• [INFORMATION SHOWN]:
####
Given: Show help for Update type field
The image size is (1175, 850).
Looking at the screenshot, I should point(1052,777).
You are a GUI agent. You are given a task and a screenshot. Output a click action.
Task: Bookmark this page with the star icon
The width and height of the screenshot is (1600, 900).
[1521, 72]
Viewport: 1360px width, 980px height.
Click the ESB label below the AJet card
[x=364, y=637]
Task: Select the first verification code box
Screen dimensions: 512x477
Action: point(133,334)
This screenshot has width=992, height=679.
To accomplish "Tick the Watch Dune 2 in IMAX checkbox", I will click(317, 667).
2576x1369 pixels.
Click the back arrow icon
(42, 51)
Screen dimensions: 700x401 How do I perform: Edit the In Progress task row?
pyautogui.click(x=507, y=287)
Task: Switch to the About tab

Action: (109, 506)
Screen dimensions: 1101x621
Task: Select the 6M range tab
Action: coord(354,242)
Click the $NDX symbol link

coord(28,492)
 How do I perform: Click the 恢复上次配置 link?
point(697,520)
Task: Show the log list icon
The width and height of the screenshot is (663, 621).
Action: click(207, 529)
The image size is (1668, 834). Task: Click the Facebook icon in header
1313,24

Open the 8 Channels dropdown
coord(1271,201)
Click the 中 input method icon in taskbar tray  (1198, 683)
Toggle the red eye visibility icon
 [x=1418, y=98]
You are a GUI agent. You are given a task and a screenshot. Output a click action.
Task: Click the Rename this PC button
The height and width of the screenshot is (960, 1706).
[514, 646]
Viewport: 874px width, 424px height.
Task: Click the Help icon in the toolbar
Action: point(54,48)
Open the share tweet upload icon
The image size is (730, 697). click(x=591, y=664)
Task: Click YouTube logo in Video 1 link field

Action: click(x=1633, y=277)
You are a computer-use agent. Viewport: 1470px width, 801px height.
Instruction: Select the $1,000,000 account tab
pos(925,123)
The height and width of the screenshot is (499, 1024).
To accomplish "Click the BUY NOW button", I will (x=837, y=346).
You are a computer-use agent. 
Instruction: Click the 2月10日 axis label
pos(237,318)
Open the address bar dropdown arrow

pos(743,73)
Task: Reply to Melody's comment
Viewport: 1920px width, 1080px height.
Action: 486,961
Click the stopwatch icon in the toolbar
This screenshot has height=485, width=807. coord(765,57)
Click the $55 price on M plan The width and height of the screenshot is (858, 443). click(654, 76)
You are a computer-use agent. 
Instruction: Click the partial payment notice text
####
• [WHAT IS NEEDED]: Search the entries for the word "button", then list each line that holds it.

• [ANSWER BELOW]:
Task: Click the Rename this PC button
To accomplish "Click the BUY NOW button", I will (x=837, y=346).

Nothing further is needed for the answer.